GPU overclocked yet performance remains affected in both titles
GPU overclocked yet performance remains affected in both titles
A few months back, I upgraded my pre-built HP with a 750 Ti and started looking forward to better upgrades. Recently, I tried Afterburner and noticed some improvements. With the modest overclocking (+130 cores, +200 memory), my games and benchmarks improved, except for Hitman Absolution and CS:GO. The Hitman dropped around 1 fps, while CS:GO lost about 3 fps. Although that’s not much, seeing Tomb Raider (2013) gain 12 fps with the same overclock made it seem reasonable. I ran the benchmarks multiple times and averaged them, allowing the GPU to cool between tests. My AMD A8-6500 CPU is supposed to match an FX-6300 in single-core performance, but it clearly struggles in multi-core tasks. I’m still getting used to PC gaming and wasn’t sure what was happening.
In CS-GO you're likely achieving 140fps plus, correct? Therefore at extremely high frame rates where the GPU isn't limiting then yes, your CPU might be holding back from reaching 200fps. Reducing 3 fps in CSGO seems minor and probably just a coincidence, not a significant issue. Overclocking doesn't make much difference because you can reach such high FPS in CS-GO that it creates a bottleneck on your CPU.
This doesn't imply your performance is poor.

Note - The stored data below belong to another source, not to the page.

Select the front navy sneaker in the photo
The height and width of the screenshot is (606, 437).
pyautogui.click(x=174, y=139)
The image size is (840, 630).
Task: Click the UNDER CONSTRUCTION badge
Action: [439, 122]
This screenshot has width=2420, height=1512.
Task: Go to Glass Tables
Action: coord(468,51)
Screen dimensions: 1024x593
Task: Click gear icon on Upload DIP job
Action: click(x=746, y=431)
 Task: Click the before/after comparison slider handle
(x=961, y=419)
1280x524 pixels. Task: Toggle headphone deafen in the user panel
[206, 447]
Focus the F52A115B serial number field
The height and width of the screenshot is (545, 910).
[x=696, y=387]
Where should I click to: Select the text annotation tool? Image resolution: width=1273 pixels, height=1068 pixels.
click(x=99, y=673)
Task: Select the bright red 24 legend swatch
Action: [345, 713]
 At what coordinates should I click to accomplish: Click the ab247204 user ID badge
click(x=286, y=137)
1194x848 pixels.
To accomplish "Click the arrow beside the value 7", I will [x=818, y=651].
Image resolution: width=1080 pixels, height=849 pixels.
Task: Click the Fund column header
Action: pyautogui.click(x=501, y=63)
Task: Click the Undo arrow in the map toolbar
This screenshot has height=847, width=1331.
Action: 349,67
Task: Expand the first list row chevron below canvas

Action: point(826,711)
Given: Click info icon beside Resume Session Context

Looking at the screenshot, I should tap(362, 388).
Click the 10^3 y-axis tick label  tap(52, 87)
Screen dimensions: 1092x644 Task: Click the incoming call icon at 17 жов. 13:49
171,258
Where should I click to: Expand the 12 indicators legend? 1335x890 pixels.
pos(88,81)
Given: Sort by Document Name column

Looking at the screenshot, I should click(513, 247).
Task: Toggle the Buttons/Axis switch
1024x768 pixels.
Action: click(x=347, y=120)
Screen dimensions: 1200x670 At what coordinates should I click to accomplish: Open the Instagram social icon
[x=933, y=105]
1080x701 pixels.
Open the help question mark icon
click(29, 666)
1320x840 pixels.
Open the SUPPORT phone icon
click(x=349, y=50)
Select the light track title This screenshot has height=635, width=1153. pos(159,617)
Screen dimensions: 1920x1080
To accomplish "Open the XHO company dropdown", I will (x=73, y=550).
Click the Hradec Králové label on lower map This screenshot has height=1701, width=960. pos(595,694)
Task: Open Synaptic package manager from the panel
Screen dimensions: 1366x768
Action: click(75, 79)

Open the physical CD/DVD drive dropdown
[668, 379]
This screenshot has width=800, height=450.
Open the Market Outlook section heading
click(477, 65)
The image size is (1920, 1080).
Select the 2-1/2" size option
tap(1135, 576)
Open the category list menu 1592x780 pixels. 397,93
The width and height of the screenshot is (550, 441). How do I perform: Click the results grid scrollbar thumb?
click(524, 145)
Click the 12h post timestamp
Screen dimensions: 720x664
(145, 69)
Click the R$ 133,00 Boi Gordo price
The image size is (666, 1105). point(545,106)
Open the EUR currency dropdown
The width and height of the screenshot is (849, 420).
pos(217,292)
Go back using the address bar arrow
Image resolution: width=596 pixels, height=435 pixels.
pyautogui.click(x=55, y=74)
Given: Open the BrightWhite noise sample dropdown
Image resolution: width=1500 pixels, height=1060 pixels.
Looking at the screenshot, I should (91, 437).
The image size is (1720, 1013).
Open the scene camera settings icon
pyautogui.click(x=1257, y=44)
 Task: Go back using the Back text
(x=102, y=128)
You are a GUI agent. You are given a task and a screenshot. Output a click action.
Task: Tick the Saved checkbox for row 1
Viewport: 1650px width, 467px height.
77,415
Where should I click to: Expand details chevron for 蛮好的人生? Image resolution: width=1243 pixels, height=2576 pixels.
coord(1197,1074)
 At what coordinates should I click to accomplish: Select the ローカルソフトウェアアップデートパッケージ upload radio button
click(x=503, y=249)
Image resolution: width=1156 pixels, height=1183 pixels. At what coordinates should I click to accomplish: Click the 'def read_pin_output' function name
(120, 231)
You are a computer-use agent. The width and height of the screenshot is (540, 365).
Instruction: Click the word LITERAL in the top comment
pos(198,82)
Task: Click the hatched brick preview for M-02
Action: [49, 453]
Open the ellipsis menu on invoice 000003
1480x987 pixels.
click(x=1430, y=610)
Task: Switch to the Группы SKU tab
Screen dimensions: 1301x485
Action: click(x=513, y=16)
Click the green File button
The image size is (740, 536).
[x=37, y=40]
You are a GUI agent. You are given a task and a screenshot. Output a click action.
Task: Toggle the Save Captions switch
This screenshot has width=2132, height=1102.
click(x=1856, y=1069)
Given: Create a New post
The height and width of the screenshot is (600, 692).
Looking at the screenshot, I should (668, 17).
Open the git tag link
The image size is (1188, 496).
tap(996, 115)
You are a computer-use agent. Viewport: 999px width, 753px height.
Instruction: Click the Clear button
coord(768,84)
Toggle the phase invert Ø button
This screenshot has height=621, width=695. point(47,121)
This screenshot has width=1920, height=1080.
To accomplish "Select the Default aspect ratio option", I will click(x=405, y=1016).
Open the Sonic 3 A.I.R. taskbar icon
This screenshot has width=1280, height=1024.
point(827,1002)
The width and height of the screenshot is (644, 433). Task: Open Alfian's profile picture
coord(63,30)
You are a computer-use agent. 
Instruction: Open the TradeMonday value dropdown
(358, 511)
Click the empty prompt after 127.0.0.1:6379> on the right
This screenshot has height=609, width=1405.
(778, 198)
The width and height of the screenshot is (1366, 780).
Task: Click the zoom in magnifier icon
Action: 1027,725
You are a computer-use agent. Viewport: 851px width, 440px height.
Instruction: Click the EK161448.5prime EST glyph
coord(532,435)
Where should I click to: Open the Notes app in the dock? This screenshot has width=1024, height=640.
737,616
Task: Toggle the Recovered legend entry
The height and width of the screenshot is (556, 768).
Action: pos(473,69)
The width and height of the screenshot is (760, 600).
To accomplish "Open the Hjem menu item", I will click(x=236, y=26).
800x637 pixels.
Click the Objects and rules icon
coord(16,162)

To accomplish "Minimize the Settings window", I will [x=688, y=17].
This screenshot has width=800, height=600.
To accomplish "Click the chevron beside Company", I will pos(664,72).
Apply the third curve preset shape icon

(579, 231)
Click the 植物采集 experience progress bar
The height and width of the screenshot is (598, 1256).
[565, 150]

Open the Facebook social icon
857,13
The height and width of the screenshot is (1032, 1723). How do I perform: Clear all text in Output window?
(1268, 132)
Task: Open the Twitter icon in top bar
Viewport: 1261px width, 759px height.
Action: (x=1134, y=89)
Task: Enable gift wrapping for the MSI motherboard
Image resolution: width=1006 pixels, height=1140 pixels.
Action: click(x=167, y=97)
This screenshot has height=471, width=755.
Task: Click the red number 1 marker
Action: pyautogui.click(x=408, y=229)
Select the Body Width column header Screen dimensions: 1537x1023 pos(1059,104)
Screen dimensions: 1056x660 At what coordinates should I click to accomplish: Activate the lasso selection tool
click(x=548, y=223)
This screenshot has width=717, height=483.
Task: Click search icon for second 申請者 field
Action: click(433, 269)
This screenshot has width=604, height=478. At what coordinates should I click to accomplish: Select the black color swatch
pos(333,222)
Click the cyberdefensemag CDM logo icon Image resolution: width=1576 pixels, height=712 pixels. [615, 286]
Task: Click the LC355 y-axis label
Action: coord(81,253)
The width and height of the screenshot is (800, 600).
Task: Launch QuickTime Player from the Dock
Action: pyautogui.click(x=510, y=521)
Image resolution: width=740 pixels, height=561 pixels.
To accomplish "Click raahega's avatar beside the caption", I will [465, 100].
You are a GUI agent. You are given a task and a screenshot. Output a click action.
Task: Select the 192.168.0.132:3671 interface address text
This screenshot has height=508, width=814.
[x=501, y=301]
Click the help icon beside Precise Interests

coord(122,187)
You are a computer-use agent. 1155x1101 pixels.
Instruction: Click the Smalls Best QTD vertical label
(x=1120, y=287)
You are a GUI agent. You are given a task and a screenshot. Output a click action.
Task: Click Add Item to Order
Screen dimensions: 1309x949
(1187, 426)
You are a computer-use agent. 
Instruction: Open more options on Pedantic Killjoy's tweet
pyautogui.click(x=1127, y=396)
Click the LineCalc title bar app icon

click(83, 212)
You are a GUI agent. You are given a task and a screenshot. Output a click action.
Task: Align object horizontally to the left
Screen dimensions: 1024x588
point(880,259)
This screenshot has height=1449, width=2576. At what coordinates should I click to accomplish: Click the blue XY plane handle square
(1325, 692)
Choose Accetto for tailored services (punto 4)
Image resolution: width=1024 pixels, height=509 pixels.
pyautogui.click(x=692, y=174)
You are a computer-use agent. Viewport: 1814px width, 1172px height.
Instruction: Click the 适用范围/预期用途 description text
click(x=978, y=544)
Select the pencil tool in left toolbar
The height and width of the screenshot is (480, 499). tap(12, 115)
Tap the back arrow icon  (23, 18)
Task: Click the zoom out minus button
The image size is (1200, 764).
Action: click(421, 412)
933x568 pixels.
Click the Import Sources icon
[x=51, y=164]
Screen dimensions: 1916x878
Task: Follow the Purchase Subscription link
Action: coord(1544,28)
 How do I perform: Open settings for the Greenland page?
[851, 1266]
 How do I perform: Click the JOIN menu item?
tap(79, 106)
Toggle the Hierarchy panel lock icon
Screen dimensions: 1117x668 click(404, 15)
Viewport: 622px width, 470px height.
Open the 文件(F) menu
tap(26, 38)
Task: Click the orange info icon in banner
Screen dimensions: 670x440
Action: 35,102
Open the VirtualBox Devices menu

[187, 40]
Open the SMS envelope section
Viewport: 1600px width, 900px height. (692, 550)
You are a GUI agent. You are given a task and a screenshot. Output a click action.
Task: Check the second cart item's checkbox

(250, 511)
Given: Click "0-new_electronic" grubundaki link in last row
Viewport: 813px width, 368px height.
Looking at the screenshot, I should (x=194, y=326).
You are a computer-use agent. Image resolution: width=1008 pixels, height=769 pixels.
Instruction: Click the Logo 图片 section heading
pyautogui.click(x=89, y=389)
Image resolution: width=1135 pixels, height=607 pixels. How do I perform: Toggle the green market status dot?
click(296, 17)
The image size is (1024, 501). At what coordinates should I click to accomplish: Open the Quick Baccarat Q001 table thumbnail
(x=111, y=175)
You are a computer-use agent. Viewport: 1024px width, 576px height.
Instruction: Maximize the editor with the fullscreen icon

In CS-GO you're likely achieving around 140fps, which is quite high. At extremely high frame rates where the GPU isn't limiting, your CPU might still be the limiting factor, preventing you from reaching 200fps. A drop of just 3 fps in CSGO probably isn't significant and may not matter much. Overclocking wouldn't make a noticeable impact because you can reach such high FPS without CPU constraints.
This doesn't imply your overall performance is poor.
With Hitman, I'm not certain about the situation, but it could be similar. Still, it's possible your CPU is the bottleneck. You might want to check GPU-z for more details.
When your GPU usage or core clocks decrease, it may indicate a CPU bottleneck during gameplay. Also, a high CPU thread load can suggest the same issue.
What about benchmark results? Even a 1fps difference seems negligible; maybe the game struggles with higher clock speeds?
Tomb Raider also shows a significant jump thanks to its strong optimization. It handles your settings well, so overclocking has a big effect, particularly since it's more GPU-intensive.
Overclocking is useful when your GPU is the limiting factor, but it only improves performance if that's the case for each game.
Good luck!
An overclock that functions well in one game might fail in others. Overclocking is quite unpredictable. A setting that keeps Unigine Heaven stable for hours could cause issues when switching to Planetside 2, and a setting that works long-term in Planetside 2 might break when trying TERA. This is exactly what I experience. The key point is that your overclock performs, but the VRAM is nearing instability and requires higher voltage.